Work to do: Count the lines below that contain the string "axis", treating uppercase and lowercase as different, and give only the number.

+--

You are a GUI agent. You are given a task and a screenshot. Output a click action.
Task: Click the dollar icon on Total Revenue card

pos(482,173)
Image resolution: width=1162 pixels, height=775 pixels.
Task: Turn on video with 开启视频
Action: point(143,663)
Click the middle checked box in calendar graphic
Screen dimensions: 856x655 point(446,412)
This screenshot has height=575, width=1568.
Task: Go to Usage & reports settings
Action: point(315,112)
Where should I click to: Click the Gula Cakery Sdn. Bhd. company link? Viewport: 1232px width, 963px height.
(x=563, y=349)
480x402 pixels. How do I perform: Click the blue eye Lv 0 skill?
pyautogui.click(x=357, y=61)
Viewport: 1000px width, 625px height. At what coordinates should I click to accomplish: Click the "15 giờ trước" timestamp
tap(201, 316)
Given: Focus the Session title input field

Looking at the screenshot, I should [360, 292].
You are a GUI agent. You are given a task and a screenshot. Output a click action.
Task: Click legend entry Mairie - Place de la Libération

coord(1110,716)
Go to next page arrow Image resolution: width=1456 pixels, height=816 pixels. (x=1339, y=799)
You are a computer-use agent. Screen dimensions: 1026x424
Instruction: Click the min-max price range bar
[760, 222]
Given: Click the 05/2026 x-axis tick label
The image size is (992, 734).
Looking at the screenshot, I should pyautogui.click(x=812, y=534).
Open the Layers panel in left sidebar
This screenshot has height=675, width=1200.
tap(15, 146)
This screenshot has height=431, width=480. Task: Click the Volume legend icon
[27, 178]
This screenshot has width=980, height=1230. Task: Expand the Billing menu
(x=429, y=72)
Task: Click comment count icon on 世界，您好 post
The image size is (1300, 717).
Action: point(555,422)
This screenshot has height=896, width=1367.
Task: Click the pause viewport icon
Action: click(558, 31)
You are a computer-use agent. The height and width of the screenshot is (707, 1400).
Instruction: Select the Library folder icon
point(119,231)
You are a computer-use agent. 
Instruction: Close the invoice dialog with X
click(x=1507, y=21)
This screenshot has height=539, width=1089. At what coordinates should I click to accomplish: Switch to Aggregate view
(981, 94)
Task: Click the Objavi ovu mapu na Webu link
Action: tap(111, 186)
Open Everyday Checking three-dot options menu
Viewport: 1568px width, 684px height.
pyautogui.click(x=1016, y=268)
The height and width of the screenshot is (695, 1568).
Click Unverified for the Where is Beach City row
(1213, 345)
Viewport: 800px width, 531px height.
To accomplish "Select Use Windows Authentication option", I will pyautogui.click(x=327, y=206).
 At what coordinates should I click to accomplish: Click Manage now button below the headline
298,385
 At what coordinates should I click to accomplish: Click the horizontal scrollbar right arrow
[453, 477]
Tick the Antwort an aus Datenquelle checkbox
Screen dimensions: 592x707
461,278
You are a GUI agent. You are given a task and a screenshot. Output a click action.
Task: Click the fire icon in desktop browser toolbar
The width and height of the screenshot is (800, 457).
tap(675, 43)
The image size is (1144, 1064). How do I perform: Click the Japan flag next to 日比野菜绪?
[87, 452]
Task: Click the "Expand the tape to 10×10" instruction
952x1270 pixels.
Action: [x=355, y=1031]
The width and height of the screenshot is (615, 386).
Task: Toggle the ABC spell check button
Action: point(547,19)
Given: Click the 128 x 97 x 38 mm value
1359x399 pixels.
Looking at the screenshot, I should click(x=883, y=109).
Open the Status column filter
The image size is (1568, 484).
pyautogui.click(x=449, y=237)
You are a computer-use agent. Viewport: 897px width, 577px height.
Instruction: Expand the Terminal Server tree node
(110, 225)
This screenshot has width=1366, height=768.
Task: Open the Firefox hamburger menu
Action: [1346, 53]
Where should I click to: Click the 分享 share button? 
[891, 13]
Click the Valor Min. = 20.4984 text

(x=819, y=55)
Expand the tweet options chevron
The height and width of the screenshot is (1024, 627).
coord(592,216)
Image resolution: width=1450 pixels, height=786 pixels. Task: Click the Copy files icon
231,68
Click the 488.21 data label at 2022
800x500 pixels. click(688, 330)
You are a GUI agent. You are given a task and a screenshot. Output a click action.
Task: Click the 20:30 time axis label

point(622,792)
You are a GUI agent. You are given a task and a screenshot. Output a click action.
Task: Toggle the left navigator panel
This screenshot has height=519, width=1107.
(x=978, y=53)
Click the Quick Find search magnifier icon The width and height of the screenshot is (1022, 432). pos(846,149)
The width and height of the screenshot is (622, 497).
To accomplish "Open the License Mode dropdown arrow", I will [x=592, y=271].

+--

Response to the exercise: 2